Il concreto buon funzionamento di una squadra è piuttosto diverso. È necessario garantire procedure, strumenti e sedi per mettere in comune le informazioni necessarie ad operare in modo coordinato e consapevole. In caso contrario cresce il rischio di difficoltà di comprensione e interazione, di conflitti e scarsa efficacia.

Non ci sono problemi del genere al Commissariato di Vigata. La leadership del commissario Montalbano, la sua capacità di far sì che i suoi principali collaboratori “vogliano fare” quello che chiede è evidente. Quelli che ci vengono presentati costantemente, il vice Mimì Augello, l’ispettore Giuseppe Fazio, l’agente Agatino Catarella hanno un solido senso d’appartenenza, tutti molto motivati verso il lavoro e legati dalla stima verso il Commissario. Vale anche per il medico legale Pasquano, che condisce con improperi e sarcasmo osservazioni acute e precise.

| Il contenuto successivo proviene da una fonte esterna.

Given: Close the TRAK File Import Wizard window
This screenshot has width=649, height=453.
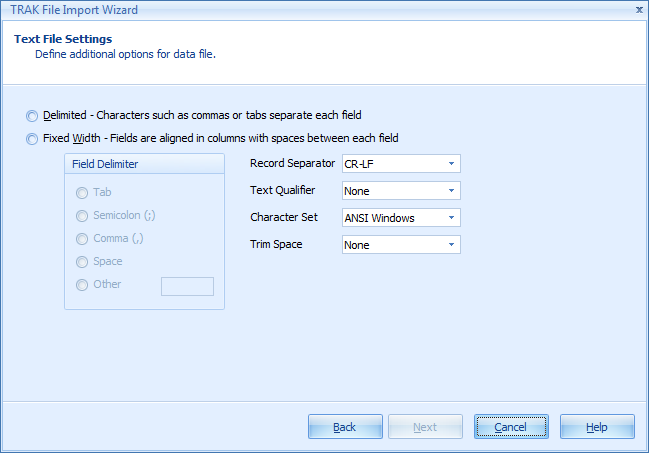Looking at the screenshot, I should (639, 9).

Non ci sono profonde incomprensioni, invidie e gelosie. Una situazione invidiabile per molte strutture organizzative.

Coerente con la letteratura sociologica è la capacità di Salvo Montalbano di delegare in modo coerente e proporzionato alle caratteristiche dei principali collaboratori. Sa di chi si può fidare e per cosa. 

Una delega efficace richiede che siano espliciti, chiari e condivisi quattro elementi: 1) quali sono i risultati attesi; 2) i limiti entro cui operare; 3) le risorse che vengono messe a disposizione; 4) come saranno valutati i risultati e con quali scadenze. La delega può essere di due tipi: operativa, con la richiesta di eseguire un compito preciso e limitato. Con Agatino Catarella si tratta di consegnargli un computer per l’analisi e reperimento di informazioni informatiche. L’altra tipologia è di responsabilità, assegnando un obiettivo e lasciando libertà sul metodo. Lo vediamo con Mimì Augello, al quale Montalbano si rivolge per svolgere parti delle indagini, ottenere informazioni, in particolare grazie alla sua rete di relazioni. Intermedio ai due l’ispettore Fazio, che raccoglie in modo esatto informazioni con il ricorso fonti determinate.

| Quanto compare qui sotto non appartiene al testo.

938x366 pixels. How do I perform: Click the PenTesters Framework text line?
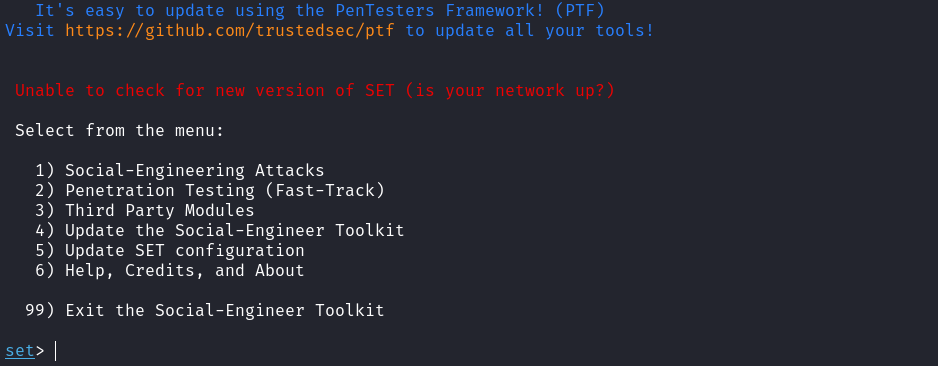320,11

Secondo gli addetti ai lavori le vicende del Commissario Salvo Montalbano mostrano aspetti improbabili nella realtà per la mancanza di riferimenti a procedure e i margini di autonomia che arrivano all’irriverenza verso la gerarchia, che sarebbe certamente sanzionata. Probabilmente sono questi gli elementi che hanno incontrato la simpatia di milioni di lettori e spettatori.